Supplied records

++++++++++

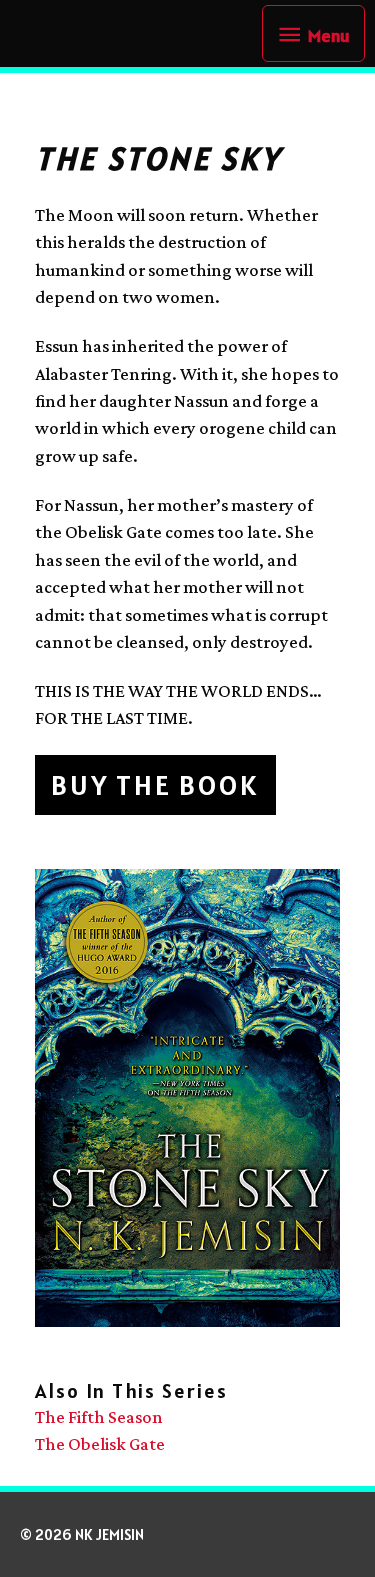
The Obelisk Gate (100, 1444)
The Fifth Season (99, 1417)
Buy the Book (155, 785)
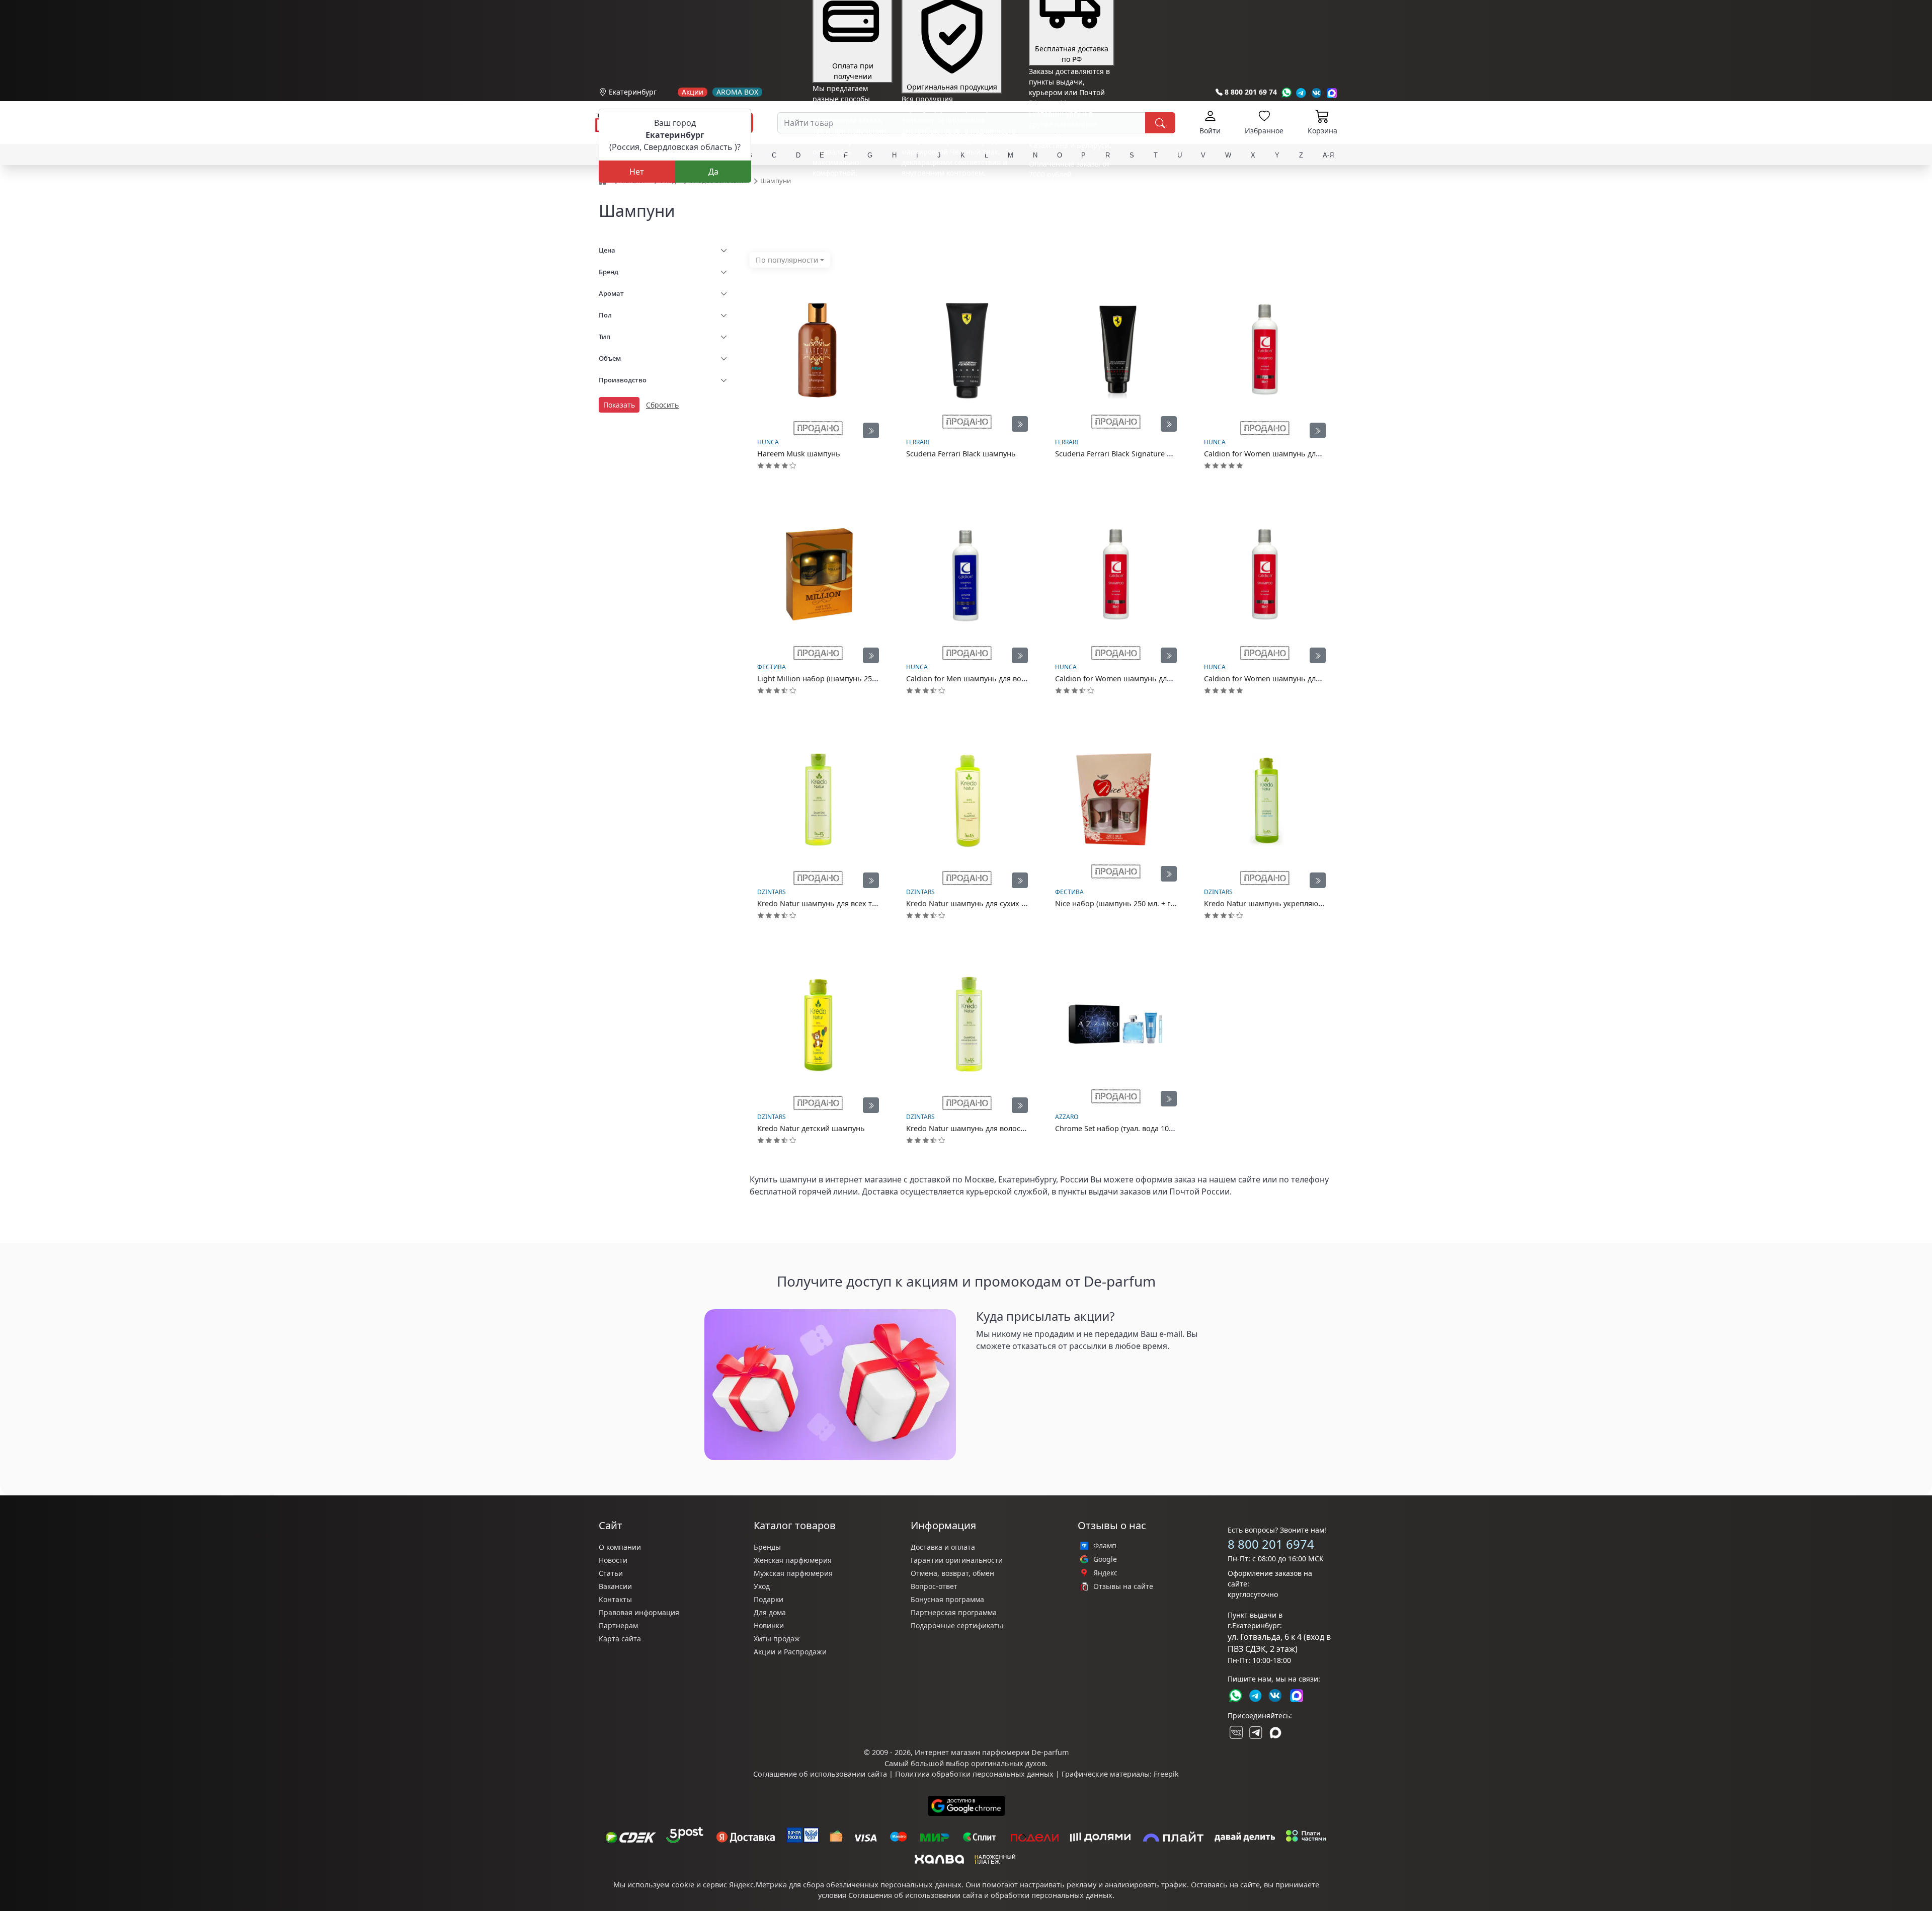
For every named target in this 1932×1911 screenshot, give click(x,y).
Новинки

++++++++++

The task
Repeat the data above exactly; images are not part of the copy.

Answer area
The Obelisk Gate (100, 1444)
The Fifth Season (99, 1417)
Buy the Book (155, 785)
For every named target in this 1932×1911 screenshot, give click(x,y).
Новинки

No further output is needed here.